Pour statuer, le juge fut éclairé de conclusions de Léon Blum expliquant : « si la faute personnelle a été commise dans le service, ou à l’occasion du service, si les moyens et les instruments de la faute ont été mis à la disposition du coupable par le service (…), si un en mot, le service a conditionné l’accomplissement de la faute ou la production de ses conséquences dommageables (…), le juge (…) devra dire : la faute se détache peut-être du service – c’est affaire aux tribunaux judiciaires d’en décider -, mais le service ne se détache pas de la faute.

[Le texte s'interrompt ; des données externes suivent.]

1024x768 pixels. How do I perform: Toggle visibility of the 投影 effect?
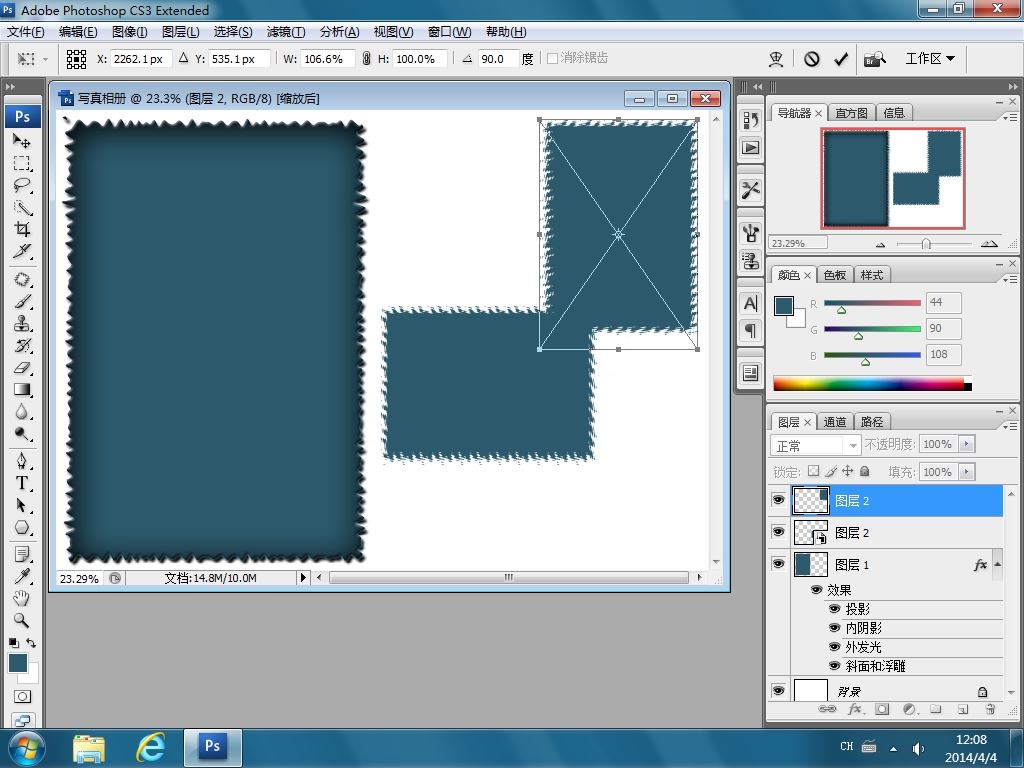835,609
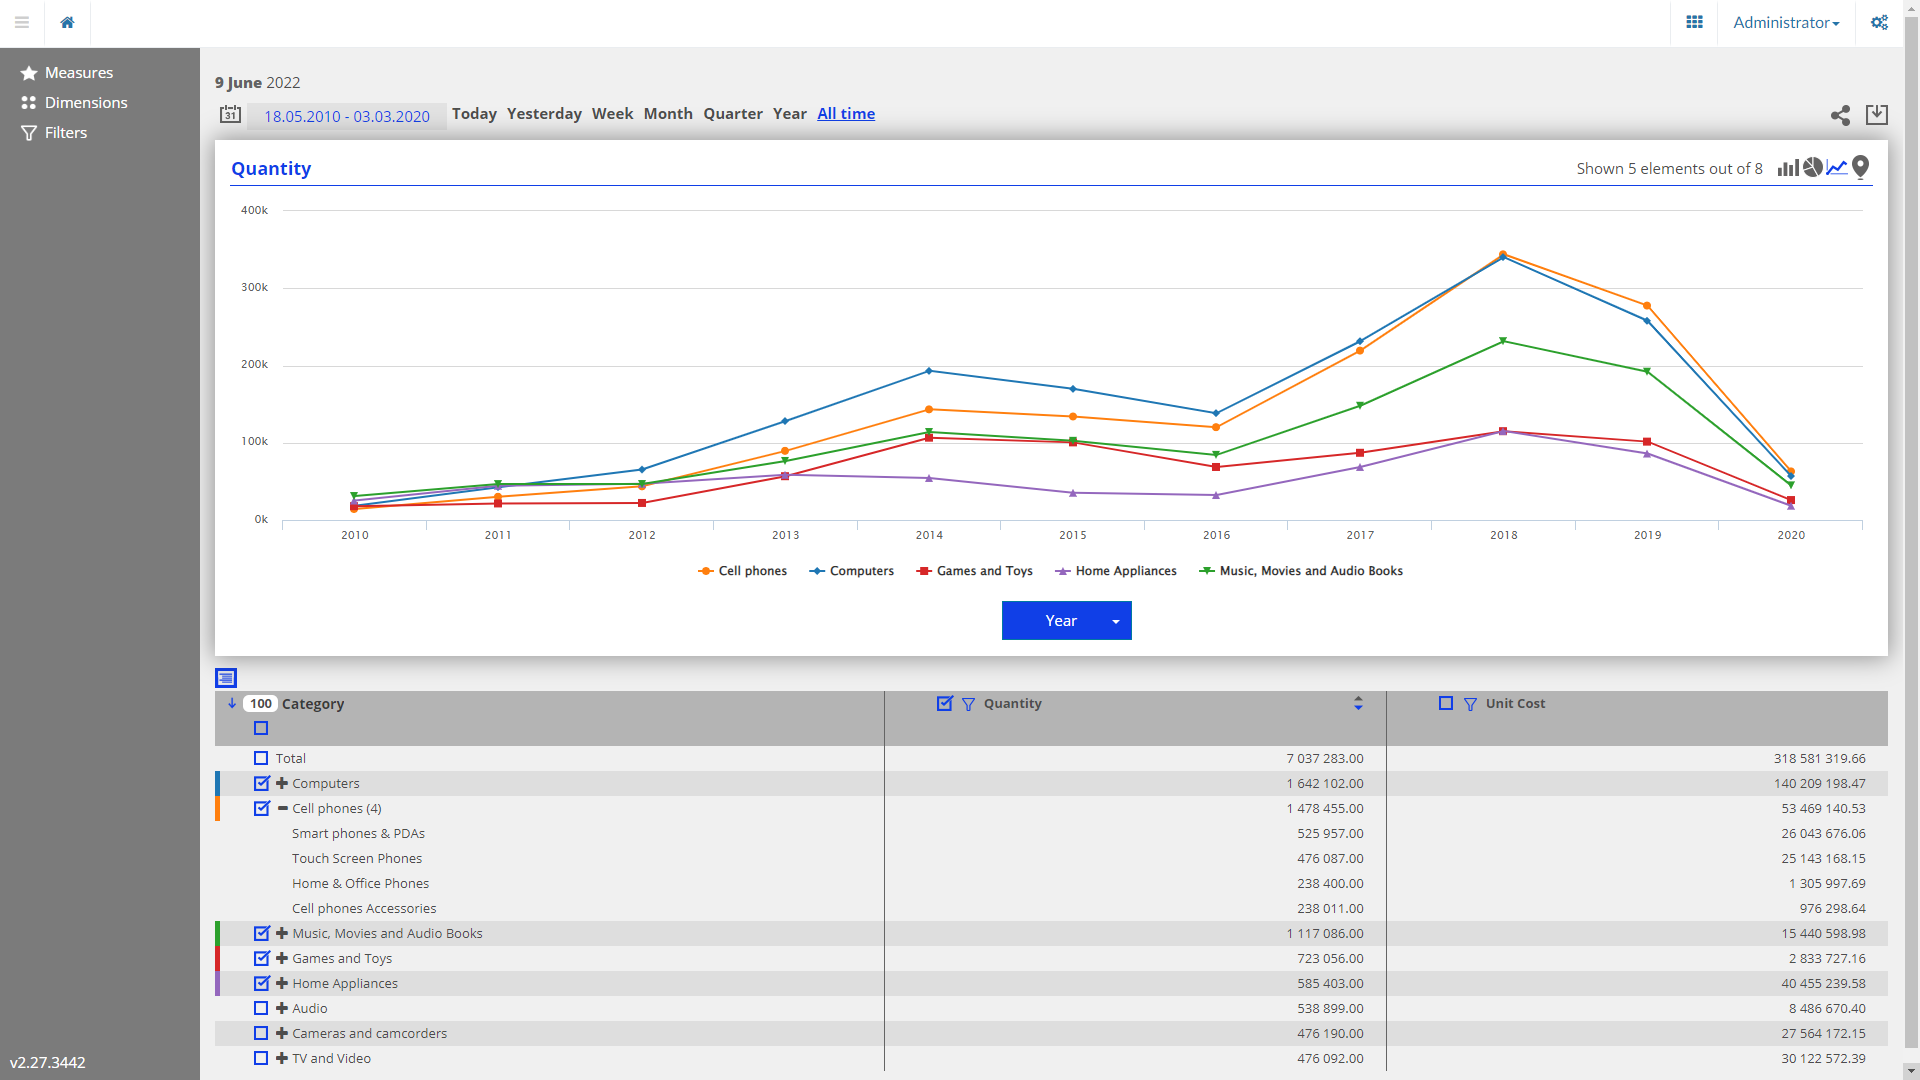Select the Quarter time period
The image size is (1920, 1080).
coord(732,114)
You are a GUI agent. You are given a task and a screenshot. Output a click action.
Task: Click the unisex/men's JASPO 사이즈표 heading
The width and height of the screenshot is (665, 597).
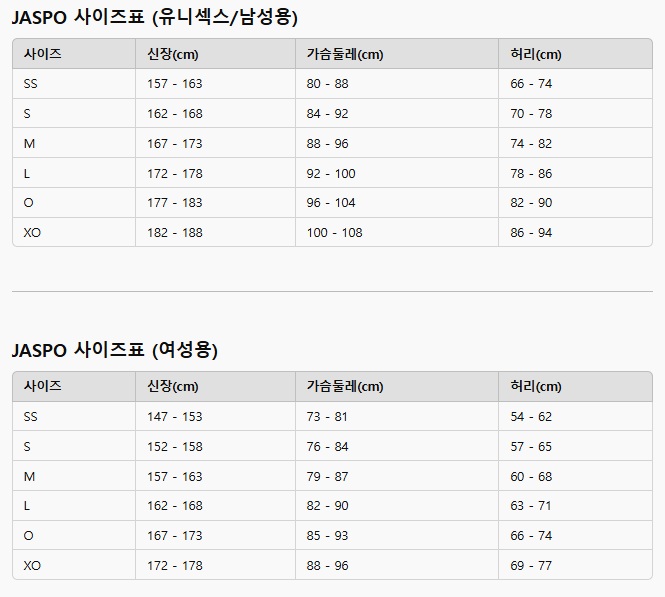click(x=155, y=17)
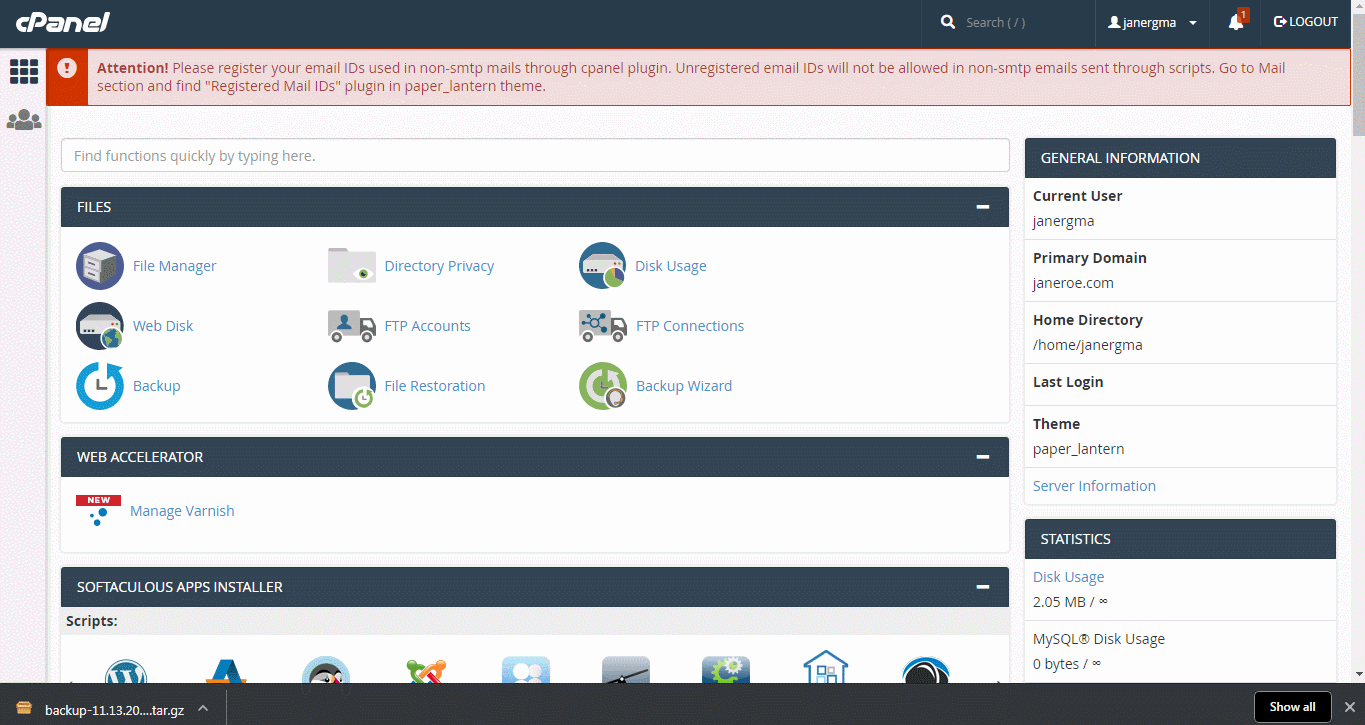
Task: Expand the janergma user dropdown
Action: click(1152, 22)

Alors même que le citoyen lésé posséderait une action contre l’agent coupable, alors même qu’il aurait exercé cette action, il possède et peut faire valoir une action contre le service ». On en tirera ces enseignements : d’abord, un même fait peut entraîner la reconnaissance de deux fautes (personnelle et de service). Ensuite, l’administration étant toujours solvable, il y a intérêt à la poursuivre en priorité. Cela dit, l’existence d’une condamnation judiciaire (pour faute personnelle) n’empêche pas (comme ici) une action devant le juge administratif. Toutefois, en l’espèce, le juge après avoir acté l’existence d’une faute de service (outre celle personnelle) va également estimer le préjudice à 12.000 francs sous réserve de ce que le maire aurait déjà acquitté pour les mêmes dommages. Autrement dit, la victime ne sera pas doublement indemnisée mais aura le choix du débiteur : le maire ou la commune (qui peut se retourner au besoin contre son agent en cas de faute personnelle).